Let's negotiate a few loopholes for both sides: if Tim Chavez reports more lies about the war in Iraq and generates yet another national media storm, we'd like to be able to write about that. And we plan to continue to chronicle Tennessean publisher Leslie Giallombardo's endless, if unintentionally entertaining, quest to find an editor. On Green's end, if a well-known country music artist sues their record label, dies in a tragic car crash or even wins a major music award, we'd expect those stories to be on page one and certainly wouldn't fault him for his news judgment. We're willing to give him the benefit of the doubt on many developments in the world of entertainment. But there are a few stories that have dominated the front page of The Tennessean in recent days that confound any kind of rational expectation of what's newsworthy. Here are just three:
♦ On Friday, The Tennessean dedicated nearly half its front page to Shania Twain's Good Morning America concert in Nashville. Meanwhile, buried on page 3B, the paper flippantly reported that Gov. Bredesen is "leaning toward chucking TennCare," a decision that would cost 400,000 people their health insurance. People's lives are in the balance and yet The Tennessean hypes an already over-hyped concert. This is the worst kind of synergy: a crappy morning show teams up with a crappy singer in a vehicle designed to boast ratings and sell albumsand the local daily leases out its front page as a billboard. Does Green want to become The Tennessean's next editoror would he prefer to land a gig as Twain's next publicist? Maybe he needs to start growing a ponytail.

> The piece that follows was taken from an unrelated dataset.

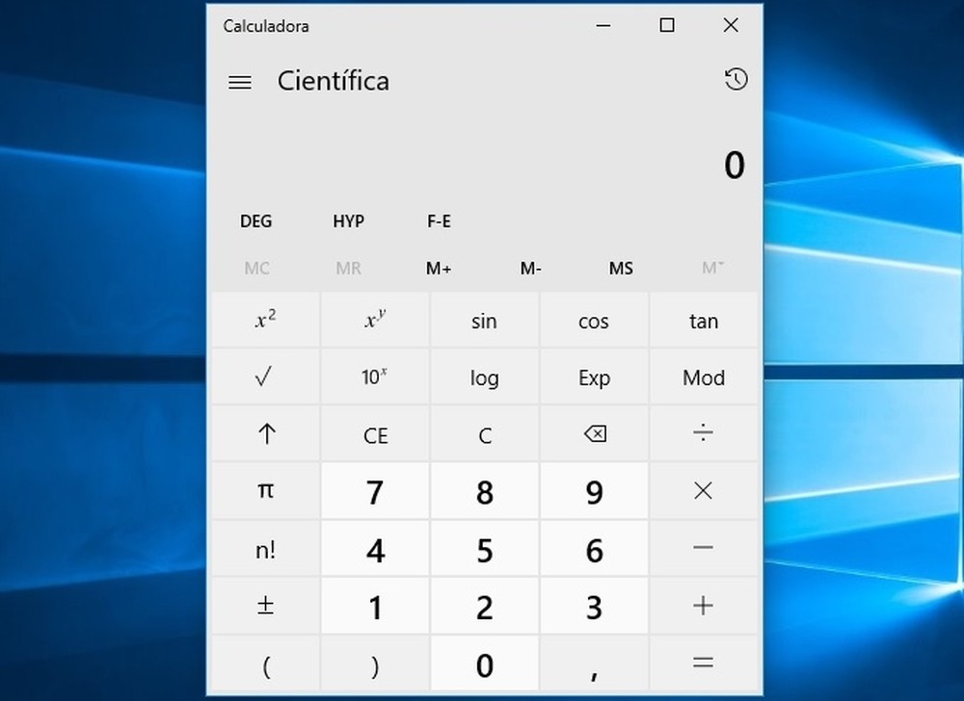Select the Mod operation
Image resolution: width=964 pixels, height=701 pixels.
tap(704, 377)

Meanwhile, The City Paper, to its credit, put the TennCare news on its front page exactly where it belonged.
♦ Do you care whether erstwhile country singer Nanci Griffith plans to follow up on her empty promise to leave the U.S. because of Bush's re-election? Is this front-page news? Well, The Tennessean thinks it is. "She said it because she meant it," began music writer Peter Cooper's laughably earnest lead. Cooper proceeded to report that Griffith was planning to move to a home in Ireland after last Tuesday's elections but "other people called me relentlessly on Wednesday, saying, 'We need your voice.' So I'm going to keep my home in Nashville and split time between here and Ireland."

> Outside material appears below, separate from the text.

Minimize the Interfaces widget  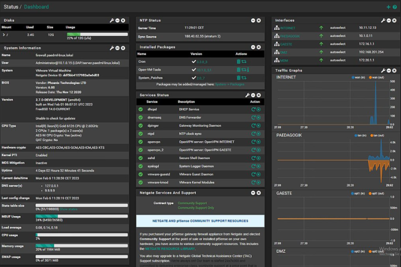click(389, 20)
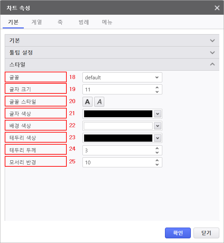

Griffith also broke her own promise, because, she told Cooper, none other than Brenda Lee pleaded with her to stay. "I'm not going to let you leave. We need you too badly," Griffith recalls Lee telling her. All of this silly self-indulgence from Griffith might have been an entertaining second-to-last column item for Brad Schmitt, but putting Griffith's whining on the front page is celebrity journalism of the lamest kind.
♦ On Monday, Peter Cooper again had a front-page storythis one on how two music industry awards dinners were scheduled for the same night. Don't you hate it when that happens?
On our Web site last Friday, Desperately opined that former Scene editor Bruce Dobie might be the best candidate to shake up The Tennessean, expel its dead wood and refocus its resources on investigative reporting. He'd also demand sharper commentary, help Brad Schmitt move to a career in public relations and reinvent the modern daily as a relevant, exciting and crusading agent of change. Of course, Cindy Smith, editor of Davidson A.M., has a different job in mind for our former boss. Talking to him at a Leadership Nashville function last week, she joked: "Hey, I'm looking for a writer to cover Southeast Davidson County." Well Bruce, maybe you can work your way up. Henry Freeman, editor of Gannett's Journal News in Westchester, N.Y, will be in Nashville this week interviewing for the open editor job at The Tennessean. A member of USA Today's start-up team in 1981, Freeman is at least the third product of Gannett's corporate culture to end up on Leslie Giallombardo's short list of editor candidates. We hear his staffers call him "King Henry," a nod to his arrogance. Maybe that's not a bad thing. A former colleague of Freeman tells Desperately "Henry would kick the Nashville staff into shape pretty quickly if he got the chance." Finally, The Tennessean has delayed its redesign, once planned for this fall, then slated for early next year, until September 2005. The world waits.